----- AVAILABLE DATA

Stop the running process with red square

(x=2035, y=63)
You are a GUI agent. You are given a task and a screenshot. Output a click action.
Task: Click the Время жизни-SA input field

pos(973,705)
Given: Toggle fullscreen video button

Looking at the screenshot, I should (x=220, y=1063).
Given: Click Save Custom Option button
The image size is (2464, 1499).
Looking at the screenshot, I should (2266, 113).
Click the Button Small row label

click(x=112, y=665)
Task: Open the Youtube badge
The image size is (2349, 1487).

----------

→ TASK
Output every record above exactly as it appears.

→ RESPONSE
Stop the running process with red square

(x=2035, y=63)
You are a GUI agent. You are given a task and a screenshot. Output a click action.
Task: Click the Время жизни-SA input field

pos(973,705)
Given: Toggle fullscreen video button

Looking at the screenshot, I should (x=220, y=1063).
Given: Click Save Custom Option button
The image size is (2464, 1499).
Looking at the screenshot, I should (2266, 113).
Click the Button Small row label

click(x=112, y=665)
Task: Open the Youtube badge
The image size is (2349, 1487).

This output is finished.